- Born: 25 November 1891 Acton, Middlesex, England
- Died: 23 October 1918 (aged 26) † Vicinity of Dendermonde, Belgium
- Buried: Cement House Cemetery, Langemark, Belgium 50°54′17″N 2°54′25″E﻿ / ﻿50.90472°N 2.90694°E
- Allegiance: United Kingdom
- Branch: Royal Naval Air Service Royal Air Force
- Service years: 1917–1918
- Rank: Captain
- Unit: No. 4 Squadron RNAS/No. 204 Squadron RAF
- Conflicts: World War I • Western Front
- Awards: Distinguished Flying Cross & Bar Croix de guerre (France)

= Thomas Nash (RAF officer) =

British World War I flying ace

Captain Thomas Walter Nash (25 November 1891 – 23 October 1918) was a British World War I flying ace credited with eight aerial victories.

==Biography==
Nash was born in Acton, Middlesex, the son of Thomas Walter Nash, a confectioner, and Iris Amy Nash.

He entered the Royal Naval Air Service as a temporary probationary flight officer, and following flight training was commissioned as a temporary flight sub-lieutenant on 15 February 1918. He was posted to No. 4 (Naval) Squadron, which following the merging of the Royal Naval Air Service and the Army's Royal Flying Corps on 1 April 1918 became No. 204 Squadron, Royal Air Force.

Flying a Sopwith Camel, Nash gained his first aerial victory on 22 July 1918, destroying a Rumpler C reconnaissance aircraft south of Ypres, and on 31 July he destroyed a Pfalz D.III over Roeselare. On 13 August he was appointed a flight commander with the acting rank of captain, and on 15 August he scored a double victory, destroying two Fokker D.VIIs over Menen. On 16 September Nash destroyed an observation balloon south-east of Ostend, and on 24 September gained another double victory by destroying and driving down out of control two Fokker D.VIIs over Pervijze. His eighth and final success came on 9 October when he shot down in flames a Fokker D.VII over Lichtervelde.

Early on 23 October 1918, Nash led a patrol from 204 Squadron which was attacked over Dendermonde by twelve aircraft from Marinefeldjasta 1. Nash was shot down and killed, alongside four other pilots from his squadron; Lieutenants Frederick Gordon Bayley and Osbourne J. Orr, Second Lieutenant G. Sutcliffe and Sergeant Cecil M. A. Mahon.
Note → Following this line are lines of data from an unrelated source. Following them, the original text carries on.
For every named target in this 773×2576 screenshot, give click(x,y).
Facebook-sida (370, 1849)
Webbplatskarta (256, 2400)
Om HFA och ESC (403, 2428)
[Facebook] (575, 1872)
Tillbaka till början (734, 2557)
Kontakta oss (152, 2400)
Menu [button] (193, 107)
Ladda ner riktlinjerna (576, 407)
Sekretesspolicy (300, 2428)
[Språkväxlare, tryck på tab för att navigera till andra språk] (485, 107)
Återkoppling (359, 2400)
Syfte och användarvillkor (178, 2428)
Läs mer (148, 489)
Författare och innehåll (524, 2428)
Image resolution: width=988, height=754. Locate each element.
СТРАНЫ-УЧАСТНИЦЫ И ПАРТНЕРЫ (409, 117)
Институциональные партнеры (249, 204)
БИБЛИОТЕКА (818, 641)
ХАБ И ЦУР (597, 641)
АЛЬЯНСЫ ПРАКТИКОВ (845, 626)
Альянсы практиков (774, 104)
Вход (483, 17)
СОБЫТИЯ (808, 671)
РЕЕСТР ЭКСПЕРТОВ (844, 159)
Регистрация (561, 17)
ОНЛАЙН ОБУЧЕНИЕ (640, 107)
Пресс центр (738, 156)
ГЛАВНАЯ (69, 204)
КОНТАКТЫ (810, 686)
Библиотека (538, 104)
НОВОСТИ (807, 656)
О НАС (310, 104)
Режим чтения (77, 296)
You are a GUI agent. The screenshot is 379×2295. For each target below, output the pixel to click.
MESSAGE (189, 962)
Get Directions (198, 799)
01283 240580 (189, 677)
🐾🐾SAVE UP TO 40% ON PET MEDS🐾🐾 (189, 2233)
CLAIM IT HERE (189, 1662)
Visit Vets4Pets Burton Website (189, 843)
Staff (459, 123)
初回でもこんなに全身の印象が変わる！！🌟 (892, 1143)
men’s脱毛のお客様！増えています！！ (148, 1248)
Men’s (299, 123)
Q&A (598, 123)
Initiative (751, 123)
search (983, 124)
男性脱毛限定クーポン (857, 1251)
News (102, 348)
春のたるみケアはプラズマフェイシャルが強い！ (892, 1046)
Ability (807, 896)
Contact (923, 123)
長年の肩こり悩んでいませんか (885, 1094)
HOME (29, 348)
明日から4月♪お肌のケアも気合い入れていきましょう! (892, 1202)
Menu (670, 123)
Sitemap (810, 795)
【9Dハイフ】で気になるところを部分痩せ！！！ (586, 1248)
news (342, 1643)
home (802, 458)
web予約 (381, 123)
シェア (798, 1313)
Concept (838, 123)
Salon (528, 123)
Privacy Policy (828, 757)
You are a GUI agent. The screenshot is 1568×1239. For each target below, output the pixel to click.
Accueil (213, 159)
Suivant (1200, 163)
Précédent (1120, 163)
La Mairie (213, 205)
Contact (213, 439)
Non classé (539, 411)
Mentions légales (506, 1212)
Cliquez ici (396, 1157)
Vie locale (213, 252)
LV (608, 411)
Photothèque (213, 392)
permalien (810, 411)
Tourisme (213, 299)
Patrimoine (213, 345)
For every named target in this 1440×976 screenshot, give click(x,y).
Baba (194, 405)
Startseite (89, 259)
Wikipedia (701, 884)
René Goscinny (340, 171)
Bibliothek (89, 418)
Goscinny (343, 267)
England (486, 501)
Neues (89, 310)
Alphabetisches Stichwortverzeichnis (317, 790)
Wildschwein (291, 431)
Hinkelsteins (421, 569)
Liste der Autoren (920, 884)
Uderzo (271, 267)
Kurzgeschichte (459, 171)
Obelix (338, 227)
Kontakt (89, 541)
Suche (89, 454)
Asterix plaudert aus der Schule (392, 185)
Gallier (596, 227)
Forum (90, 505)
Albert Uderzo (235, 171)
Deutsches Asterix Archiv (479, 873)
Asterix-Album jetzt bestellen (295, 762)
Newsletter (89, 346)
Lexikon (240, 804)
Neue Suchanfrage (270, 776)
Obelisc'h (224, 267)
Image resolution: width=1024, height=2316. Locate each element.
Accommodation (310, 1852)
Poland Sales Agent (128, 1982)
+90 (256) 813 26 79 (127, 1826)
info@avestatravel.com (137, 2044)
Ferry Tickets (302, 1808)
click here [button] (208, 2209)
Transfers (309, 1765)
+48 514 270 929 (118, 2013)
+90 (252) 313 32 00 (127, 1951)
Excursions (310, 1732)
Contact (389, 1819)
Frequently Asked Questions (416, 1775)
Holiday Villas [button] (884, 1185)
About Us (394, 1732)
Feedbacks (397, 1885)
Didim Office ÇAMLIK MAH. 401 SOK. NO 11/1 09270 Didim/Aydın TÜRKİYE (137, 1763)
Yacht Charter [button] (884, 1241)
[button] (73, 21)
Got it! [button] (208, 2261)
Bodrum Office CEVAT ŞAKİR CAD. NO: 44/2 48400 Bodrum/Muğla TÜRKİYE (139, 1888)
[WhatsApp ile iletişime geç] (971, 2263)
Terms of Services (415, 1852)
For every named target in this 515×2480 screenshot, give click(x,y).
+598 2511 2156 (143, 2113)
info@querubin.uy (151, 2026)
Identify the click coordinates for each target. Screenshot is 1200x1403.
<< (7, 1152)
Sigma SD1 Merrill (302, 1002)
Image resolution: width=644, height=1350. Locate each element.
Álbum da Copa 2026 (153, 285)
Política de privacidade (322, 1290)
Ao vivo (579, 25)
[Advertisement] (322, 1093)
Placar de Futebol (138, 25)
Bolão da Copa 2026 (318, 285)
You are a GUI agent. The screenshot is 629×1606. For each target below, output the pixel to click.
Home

Credit for the five kills was awarded to Oberleutnant zur See Gotthard Sachsenberg and Vizeflugmeister Alexander Zenzes.

For his actions on 15 August Nash was awarded the Distinguished Flying Cross, which was gazetted posthumously on 1 November 1918. His citation read:

Lieutenant Thomas Walter Nash (Sea Patrol).
"After four months' excellent service as a pilot this officer was appointed Flight Commander. His brilliant leadership has fully justified his selection. On a recent patrol his formation accounted for six enemy 'planes, he himself destroying two. We suffered no casualties, mainly owing to the skill and judgment displayed by Lieutenant Nash."

A few days later, on 5 November, permission was granted to accept the Croix de Guerre (with Palm) awarded by the French government for his services in Flanders. On 1 January 1919 Nash was awarded a Bar to his Distinguished Flying Cross.

Nash is buried at the Cement House Cemetery, Langemark, Belgium, and is also commemorated on his family grave in the churchyard of St Lawrence's Church, West Wycombe, Buckinghamshire.